Unfortunately our cooker (not the cook!) hadn’t functioned properly so that meal was postponed for 24 hours and we had hot soup instead.

23rd July
Managed to book in two sites in Kalbarri for next stop, however, everywhere was full or almost, but finally successful. Brian then drove us out to the Francois Peron National Park, however, we managed to get some great photos along the way of Little Lagoon. We arrived at the Peron Homestead after a dusty dirt road trip of about 4km. A very interesting place with old shearing sheds, a historical display, a hot pool (40C) and numerous other fascinating items to see. We decided to take lunch a bit early as we had missed our morning tea break (life is so hard when you are travelling) and set up in a nice shelter to eat. Brian decided to rest his legs in the hot pool to help with the discomfort in his left leg.

He returned to our table to advise that there was an adult emu with several chicks walking towards a close by pool of water. We turned to see a number of adult emus, and then a large emu with some chicks come to drink. The adult emu with the chicks then became very aggressive with another adult and the dust flew as they settled the score. Soon after we noted several more adult emus come to the pool to drink, and after they had moved off two adult emus came, and one walked into the pond until only its neck and head were above water! Never had anyone present seen this phenomenon before. Soon the other emu joined and they were almost sinking from view before they rose up and shook themselves several times before again becoming almost submerged. One of the emus then lay on its back and started splashing its legs around, looking just like a backstroke swimmer. Everyone present looked on in astonishment at these antics.

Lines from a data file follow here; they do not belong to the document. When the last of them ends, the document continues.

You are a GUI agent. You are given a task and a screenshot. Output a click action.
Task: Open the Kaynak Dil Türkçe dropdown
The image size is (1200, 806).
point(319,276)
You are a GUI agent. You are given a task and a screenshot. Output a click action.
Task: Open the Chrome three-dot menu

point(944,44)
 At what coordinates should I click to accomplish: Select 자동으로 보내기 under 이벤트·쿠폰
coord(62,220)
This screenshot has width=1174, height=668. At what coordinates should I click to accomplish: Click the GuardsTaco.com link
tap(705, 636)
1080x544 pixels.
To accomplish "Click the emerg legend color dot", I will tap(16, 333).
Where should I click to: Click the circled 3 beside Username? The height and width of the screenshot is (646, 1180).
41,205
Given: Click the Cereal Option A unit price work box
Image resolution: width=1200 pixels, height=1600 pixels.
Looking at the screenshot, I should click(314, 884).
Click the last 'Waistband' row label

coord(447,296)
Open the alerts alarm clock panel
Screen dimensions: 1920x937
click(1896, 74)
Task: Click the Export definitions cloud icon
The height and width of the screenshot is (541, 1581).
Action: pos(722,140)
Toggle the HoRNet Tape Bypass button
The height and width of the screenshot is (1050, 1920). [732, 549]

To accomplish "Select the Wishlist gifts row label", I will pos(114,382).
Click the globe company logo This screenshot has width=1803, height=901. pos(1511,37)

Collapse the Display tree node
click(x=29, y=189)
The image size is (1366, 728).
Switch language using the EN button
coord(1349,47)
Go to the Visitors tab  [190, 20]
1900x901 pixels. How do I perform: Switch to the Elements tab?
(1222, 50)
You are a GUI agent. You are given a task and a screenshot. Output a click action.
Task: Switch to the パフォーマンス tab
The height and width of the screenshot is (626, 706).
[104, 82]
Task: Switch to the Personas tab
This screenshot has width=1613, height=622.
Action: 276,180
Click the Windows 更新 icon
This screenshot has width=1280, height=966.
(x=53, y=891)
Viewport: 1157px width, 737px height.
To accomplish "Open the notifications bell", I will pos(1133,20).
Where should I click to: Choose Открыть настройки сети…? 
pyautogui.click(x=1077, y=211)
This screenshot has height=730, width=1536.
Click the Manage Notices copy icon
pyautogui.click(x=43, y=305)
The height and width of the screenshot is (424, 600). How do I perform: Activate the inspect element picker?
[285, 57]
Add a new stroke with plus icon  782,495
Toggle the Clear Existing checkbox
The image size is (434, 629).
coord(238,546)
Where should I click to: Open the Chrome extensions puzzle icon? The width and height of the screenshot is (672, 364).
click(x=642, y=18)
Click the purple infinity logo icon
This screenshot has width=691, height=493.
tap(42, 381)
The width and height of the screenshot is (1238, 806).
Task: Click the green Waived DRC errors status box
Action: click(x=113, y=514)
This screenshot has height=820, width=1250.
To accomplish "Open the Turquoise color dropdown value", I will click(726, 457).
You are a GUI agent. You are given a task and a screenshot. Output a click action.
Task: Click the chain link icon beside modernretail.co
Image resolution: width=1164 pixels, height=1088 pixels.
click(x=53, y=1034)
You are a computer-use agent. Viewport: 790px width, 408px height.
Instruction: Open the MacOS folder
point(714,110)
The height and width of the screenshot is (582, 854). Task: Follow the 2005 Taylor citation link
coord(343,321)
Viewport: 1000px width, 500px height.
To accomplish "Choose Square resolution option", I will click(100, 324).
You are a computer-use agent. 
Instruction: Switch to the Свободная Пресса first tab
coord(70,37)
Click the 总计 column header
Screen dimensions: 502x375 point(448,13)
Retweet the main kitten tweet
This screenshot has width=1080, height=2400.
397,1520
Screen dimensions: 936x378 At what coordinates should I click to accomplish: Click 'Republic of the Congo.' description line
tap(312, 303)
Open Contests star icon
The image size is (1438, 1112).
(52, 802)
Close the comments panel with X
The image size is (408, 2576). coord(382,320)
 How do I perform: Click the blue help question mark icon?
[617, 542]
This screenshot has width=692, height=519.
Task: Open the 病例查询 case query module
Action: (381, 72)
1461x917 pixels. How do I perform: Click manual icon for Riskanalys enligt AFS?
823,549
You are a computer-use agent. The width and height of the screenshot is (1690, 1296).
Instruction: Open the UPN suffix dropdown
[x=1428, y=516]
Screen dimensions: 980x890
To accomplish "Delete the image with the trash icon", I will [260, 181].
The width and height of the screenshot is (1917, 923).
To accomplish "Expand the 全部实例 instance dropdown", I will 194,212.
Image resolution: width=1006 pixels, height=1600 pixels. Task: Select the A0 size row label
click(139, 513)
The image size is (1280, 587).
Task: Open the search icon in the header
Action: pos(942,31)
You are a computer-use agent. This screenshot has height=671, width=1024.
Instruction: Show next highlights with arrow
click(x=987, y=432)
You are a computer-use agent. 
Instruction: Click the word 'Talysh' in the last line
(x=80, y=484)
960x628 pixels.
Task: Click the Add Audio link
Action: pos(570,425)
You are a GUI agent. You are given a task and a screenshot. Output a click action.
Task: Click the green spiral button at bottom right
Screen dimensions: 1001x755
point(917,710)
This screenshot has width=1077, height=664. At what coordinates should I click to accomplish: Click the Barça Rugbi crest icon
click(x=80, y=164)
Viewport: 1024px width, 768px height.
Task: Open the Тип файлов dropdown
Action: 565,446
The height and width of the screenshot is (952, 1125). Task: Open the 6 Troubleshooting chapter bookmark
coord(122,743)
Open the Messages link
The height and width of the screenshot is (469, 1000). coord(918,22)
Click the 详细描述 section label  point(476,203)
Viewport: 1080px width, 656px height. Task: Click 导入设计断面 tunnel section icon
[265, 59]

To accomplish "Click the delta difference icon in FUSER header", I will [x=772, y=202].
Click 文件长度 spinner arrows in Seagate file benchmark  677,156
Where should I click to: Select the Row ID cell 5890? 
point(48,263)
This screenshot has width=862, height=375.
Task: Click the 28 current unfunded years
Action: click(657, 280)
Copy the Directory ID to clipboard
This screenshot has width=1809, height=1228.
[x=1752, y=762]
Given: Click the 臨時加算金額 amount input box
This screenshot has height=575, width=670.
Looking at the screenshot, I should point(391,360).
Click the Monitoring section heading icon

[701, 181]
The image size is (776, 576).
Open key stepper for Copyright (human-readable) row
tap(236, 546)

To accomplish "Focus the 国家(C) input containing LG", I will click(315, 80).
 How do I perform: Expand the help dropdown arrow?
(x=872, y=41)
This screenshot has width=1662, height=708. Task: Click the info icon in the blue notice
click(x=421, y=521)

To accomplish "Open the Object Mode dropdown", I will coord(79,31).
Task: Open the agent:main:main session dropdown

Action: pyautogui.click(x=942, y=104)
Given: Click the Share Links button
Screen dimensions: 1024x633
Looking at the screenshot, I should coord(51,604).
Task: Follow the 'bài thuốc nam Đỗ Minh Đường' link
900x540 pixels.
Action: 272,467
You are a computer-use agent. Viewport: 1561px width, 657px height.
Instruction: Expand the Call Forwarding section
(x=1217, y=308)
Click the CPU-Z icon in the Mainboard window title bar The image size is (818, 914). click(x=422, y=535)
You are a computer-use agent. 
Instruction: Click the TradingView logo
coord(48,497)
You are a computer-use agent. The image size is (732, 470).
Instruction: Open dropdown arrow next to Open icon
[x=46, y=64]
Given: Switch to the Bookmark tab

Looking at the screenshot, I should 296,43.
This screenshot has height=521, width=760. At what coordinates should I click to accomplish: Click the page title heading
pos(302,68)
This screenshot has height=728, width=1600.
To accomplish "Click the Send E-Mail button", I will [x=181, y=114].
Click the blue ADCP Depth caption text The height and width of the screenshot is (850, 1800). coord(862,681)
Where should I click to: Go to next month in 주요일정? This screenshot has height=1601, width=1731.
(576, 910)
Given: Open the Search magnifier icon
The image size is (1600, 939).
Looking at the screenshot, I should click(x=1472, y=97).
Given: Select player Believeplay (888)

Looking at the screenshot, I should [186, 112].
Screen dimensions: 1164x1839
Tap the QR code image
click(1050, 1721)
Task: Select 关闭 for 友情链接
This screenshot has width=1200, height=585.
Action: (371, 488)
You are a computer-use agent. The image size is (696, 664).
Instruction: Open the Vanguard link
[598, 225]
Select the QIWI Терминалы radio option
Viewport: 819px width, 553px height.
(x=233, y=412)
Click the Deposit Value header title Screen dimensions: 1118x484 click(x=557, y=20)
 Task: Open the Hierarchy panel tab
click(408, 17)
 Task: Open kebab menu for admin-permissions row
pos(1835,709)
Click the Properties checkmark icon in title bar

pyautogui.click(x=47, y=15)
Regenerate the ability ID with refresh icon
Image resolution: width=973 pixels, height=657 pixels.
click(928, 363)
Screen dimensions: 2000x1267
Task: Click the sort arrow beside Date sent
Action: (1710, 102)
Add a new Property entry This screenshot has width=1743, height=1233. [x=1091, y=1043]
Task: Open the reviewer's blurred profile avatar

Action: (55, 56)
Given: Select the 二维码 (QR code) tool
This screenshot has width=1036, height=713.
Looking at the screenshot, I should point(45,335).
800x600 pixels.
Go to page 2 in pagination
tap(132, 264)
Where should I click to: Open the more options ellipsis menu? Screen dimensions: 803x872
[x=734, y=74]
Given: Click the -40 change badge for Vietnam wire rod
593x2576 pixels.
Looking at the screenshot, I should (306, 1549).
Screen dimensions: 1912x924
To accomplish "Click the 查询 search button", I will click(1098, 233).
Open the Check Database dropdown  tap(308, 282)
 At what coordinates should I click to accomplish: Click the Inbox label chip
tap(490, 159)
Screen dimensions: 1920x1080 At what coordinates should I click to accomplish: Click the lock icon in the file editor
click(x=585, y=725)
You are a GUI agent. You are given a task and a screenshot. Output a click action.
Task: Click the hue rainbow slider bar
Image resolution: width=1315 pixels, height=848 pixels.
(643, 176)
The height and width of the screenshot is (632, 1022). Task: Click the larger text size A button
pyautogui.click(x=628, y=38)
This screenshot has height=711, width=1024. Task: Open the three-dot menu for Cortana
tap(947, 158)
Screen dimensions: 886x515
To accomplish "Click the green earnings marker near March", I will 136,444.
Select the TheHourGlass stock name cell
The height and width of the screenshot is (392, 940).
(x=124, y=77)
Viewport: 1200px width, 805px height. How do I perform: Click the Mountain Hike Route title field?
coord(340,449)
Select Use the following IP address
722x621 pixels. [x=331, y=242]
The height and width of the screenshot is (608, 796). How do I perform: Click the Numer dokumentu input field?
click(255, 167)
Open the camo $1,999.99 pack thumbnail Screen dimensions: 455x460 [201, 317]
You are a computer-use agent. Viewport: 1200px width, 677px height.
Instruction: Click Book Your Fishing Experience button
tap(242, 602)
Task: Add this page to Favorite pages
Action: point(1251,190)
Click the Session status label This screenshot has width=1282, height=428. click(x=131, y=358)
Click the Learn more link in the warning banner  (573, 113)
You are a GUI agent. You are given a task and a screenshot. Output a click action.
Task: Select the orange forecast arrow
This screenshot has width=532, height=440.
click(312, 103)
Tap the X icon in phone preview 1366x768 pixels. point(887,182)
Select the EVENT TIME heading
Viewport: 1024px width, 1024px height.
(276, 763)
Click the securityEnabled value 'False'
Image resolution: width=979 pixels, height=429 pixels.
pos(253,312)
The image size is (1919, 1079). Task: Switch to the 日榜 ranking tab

We finished lunch and looked at the rest of the exhibits before heading towards Monkey Mia. As we travelled down the dirt road Brian suddenly jammed on the brakes and called out ‘snake!’ There, beside us and moving quickly up the bank was a venomous red-bellied black snake. As we stopped to take a photo, a ‘cowboy’ in a 4WD flew past us in a cloud of dust and ran over the snakes tail, fortunately for the snake the road was deep in dust and so no apparent damage occurred. We managed to get a couple of quick snaps before angry snake disappeared into the brush.

The road to Monkey Mia was fairly boring and when we got to the entrance we were confronted with a $6 entry fee. We managed to confuse the lady taking the fee that we were on a very quick visit and it was already too late to see their primary feature, the dolphins. We got in for free, had an ice-cream, a look around, and as we leaving in the car we saw several dolphins just a few meters away swimming peacefully away.

Sadly, the day ended on a very sad note with a phone call advising us of the death of Mary's 96 year old aunt in England.